In funbarRF: Fungal Species Identification using DNA Barcode with Random Forest

Description Usage Details Source References Examples

The RDP Warcup ITS training set was retrieved from https://rdp.cme.msu.edu/classifier/classifier.jsp. The collected dataset comprises 17878 sequences belonging to 8551 species. After removing the 2262 singletons, a final dataset comprising 15616 sequences belonging to 6289 species was prepared.

1	data (WarcupRDS)

This dataset can be used to train the Random Forest prediction model in a local server after installing the funbarRF package, which can be subsequently used for prediction of the species labels for unknown specimen. For predicting the species labels of unknown specimen, see examples section.

RDP classifier Warcup ITS training dataset (https://rdp.cme.msu.edu/classifier/classifier.jsp )

Deshpande V., Wang Q., Greenfield P., Charleston M., Porras-Alfaro A., Kuske C.R., Cole J.R., Midgley D.J., and Tran-Dinh N. (2016) .Fungal identification using a Bayesian classifier and the Warcup training set of internal transcribed spacer sequences. Mycologia. 108(1): 1-5.

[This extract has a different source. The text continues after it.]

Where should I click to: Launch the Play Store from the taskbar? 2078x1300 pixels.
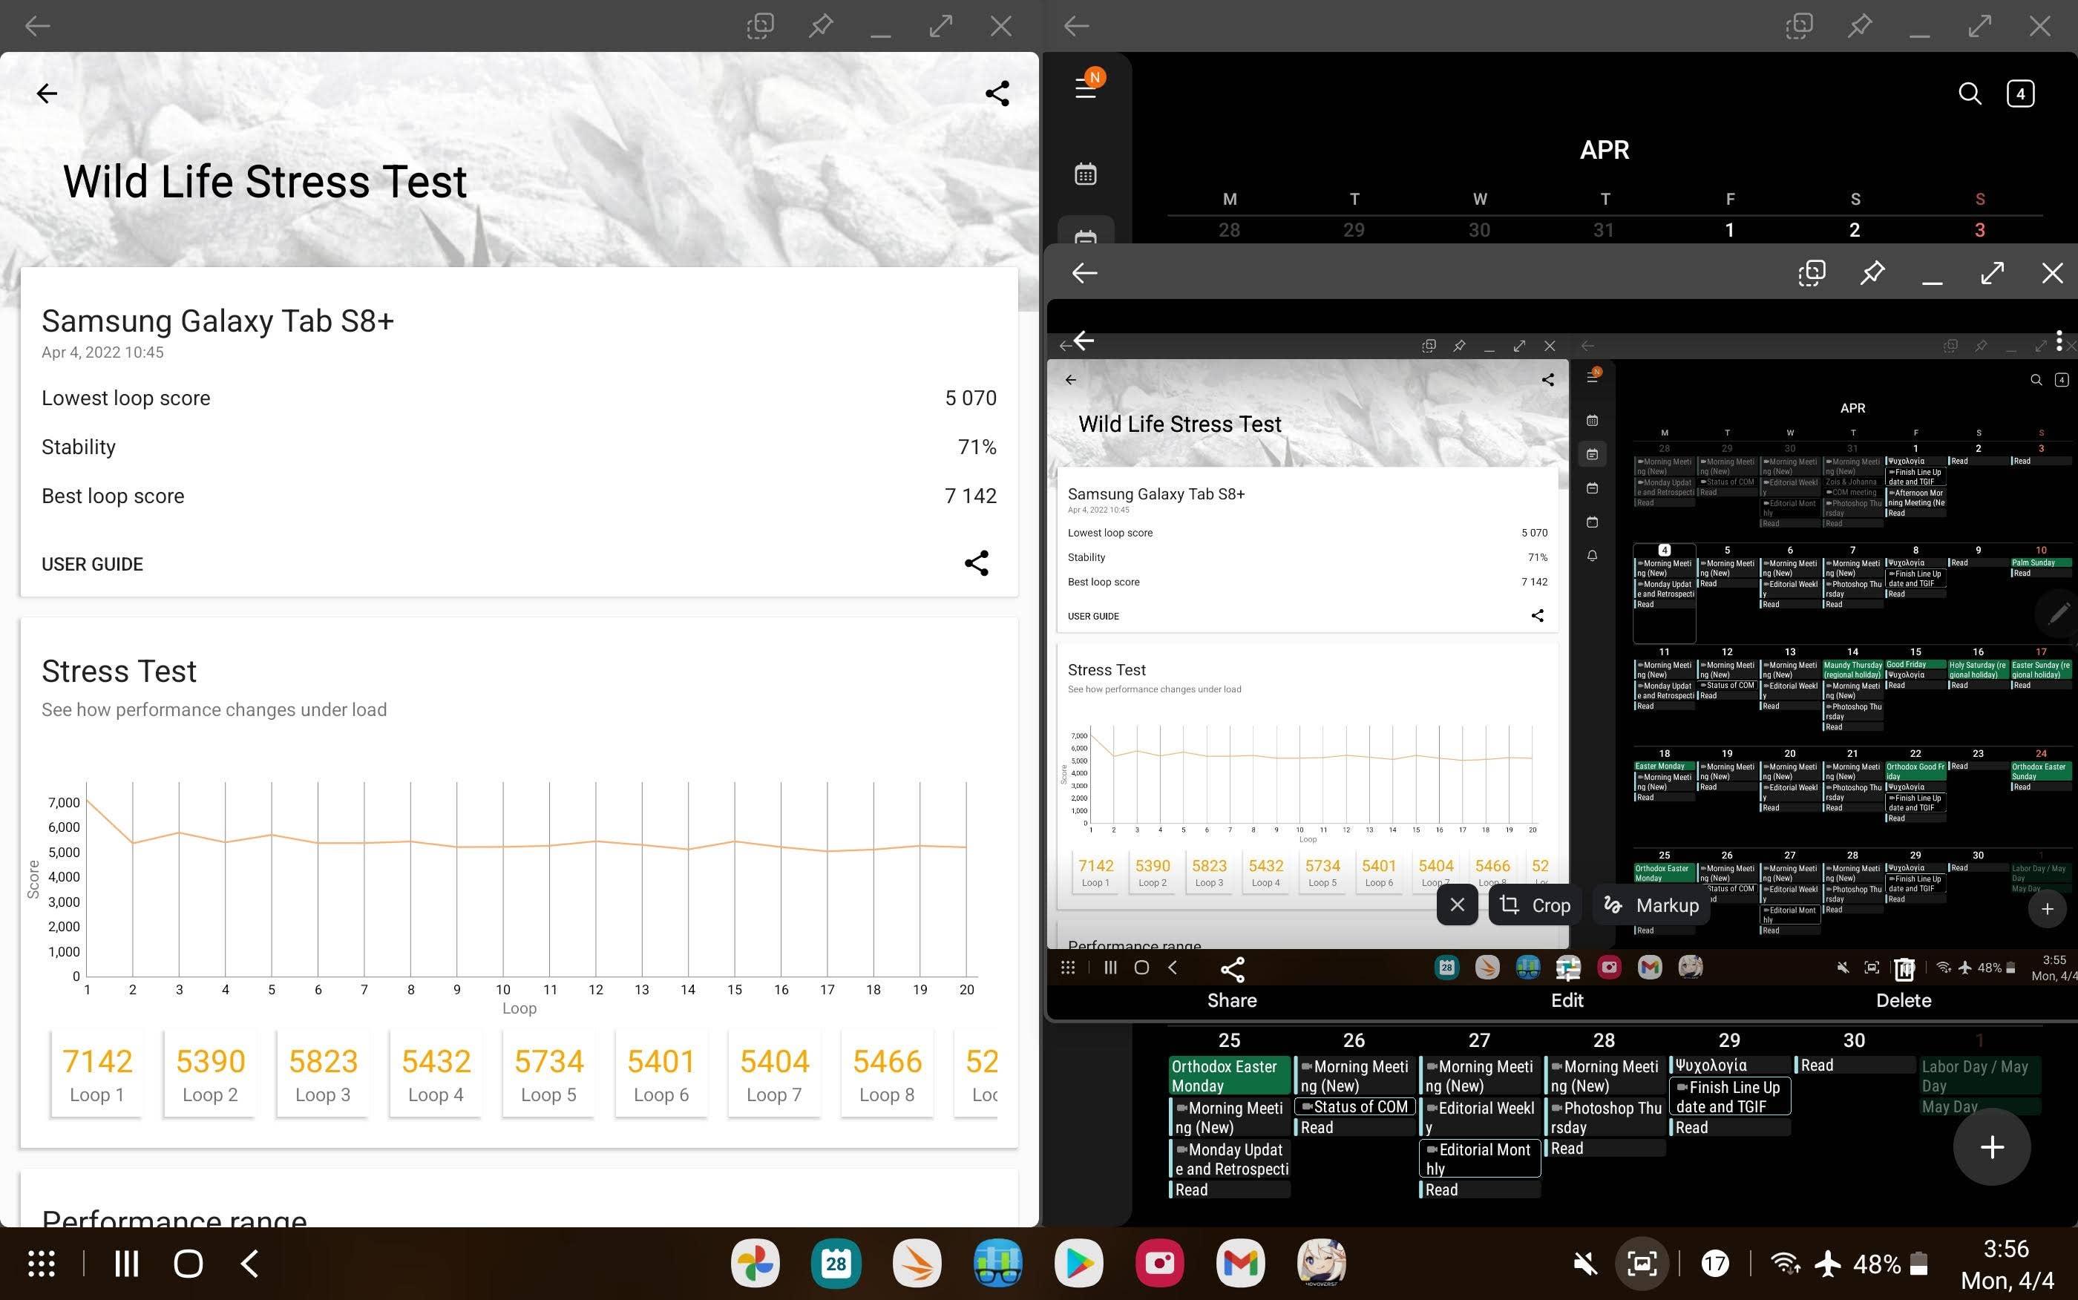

#Prepararing the trained model.
data (WarcupRDS) # Loading Warcup ITS training dataset.
trs <- WarcupRDS # Reading Warcup dataset into R.
tr<- trs[1:100]
en_tr <- encGPC (tr) # Encoding of Warcup dataset with gap-pair compositional features.
y1 <- as.factor (rownames(en_tr)) # preparing response vector.
x1 <- en_tr # Preparing predictors.
library(randomForest) # Install the "randomForest" package from CRAN.
ff <- randomForest (y=y1, x=x1, mtry=10, ntree=500) 
# Training with random forest technique. User has to use sufficient number of ntree.
#Preparing the test set.
data (fun_dat)
ms <- read_seq_txt (fun_dat$seq)[1:2] #test/query sequences.
res_enc <- encGPC (ms) #encoding of the query sequences with gap-pair compositionsl features.
#Prediction of species labels for the test set.
test_res <- predict (ff, res_enc, type="response") #prediction of labels for the query sequences.
print (test_res) #priniting the predicted labels.